The program offers virtual group and individual support services, referral services and workshops that reinforce mindfulness such as breathing techniques and decompression. The Services are provided free of charge to all residents, schools, businesses, and organizations in the U.S. Virgin Islands.

“It’s not your traditional mental health service,” Llanos said.

Instead, the program aims to respond to community constraints and assist by referring and connecting community participants with agencies and partners who can alleviate the individual stressor that a community participant was overwhelmed.

Although data is not compiled until the end of the next cycle, the last cycle resulted in 595 people who received individual crisis counselling, 9015 people who used group counseling and education services community, and 19,501 others who requested brief education and support services.

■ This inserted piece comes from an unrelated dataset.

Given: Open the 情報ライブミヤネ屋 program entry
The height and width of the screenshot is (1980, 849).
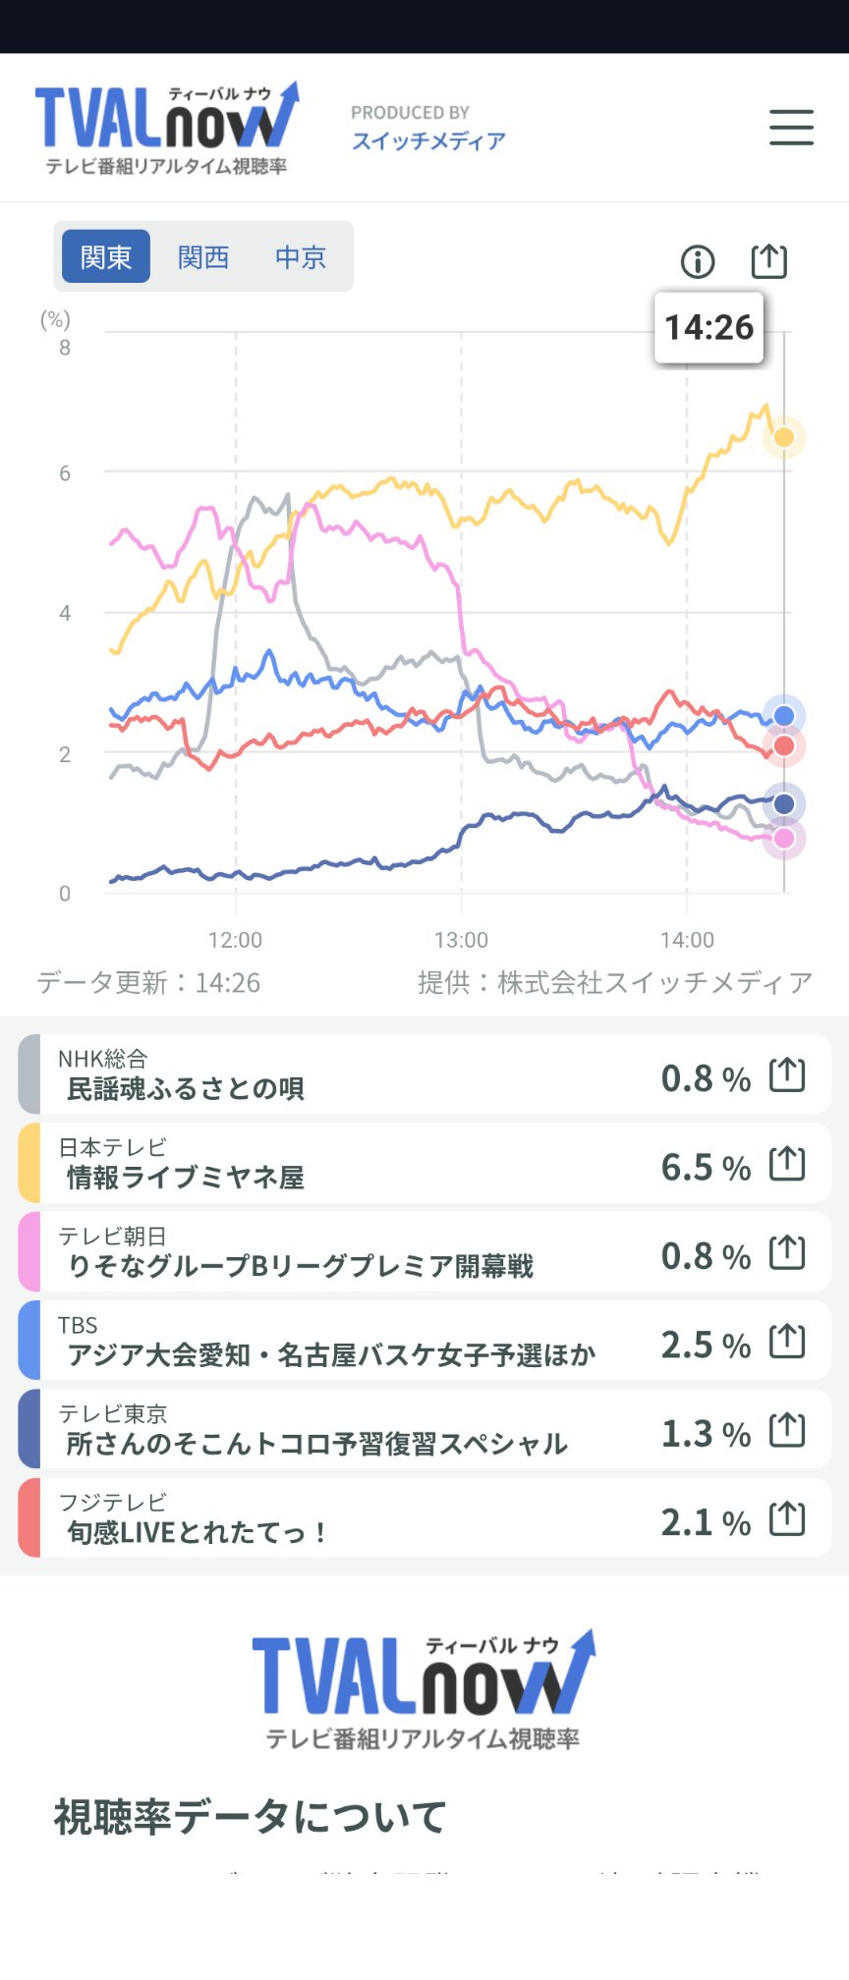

Llanos said if she had to choose just one of the most beneficial aspects of the program, it would be the one-to-one services offered by crisis counselors when people call, or the advice shared in groups that usually takes place virtually.

“The strategies that are offered during these sessions are very impactful as stress can occur at different entry points for everyone, whether unemployed or dealing with the stress of working from home and child care, so we’ve found that in these sessions people are really able to extract the strategies that they’ve found what would work best for them I think that’s the most successful “said Llanos.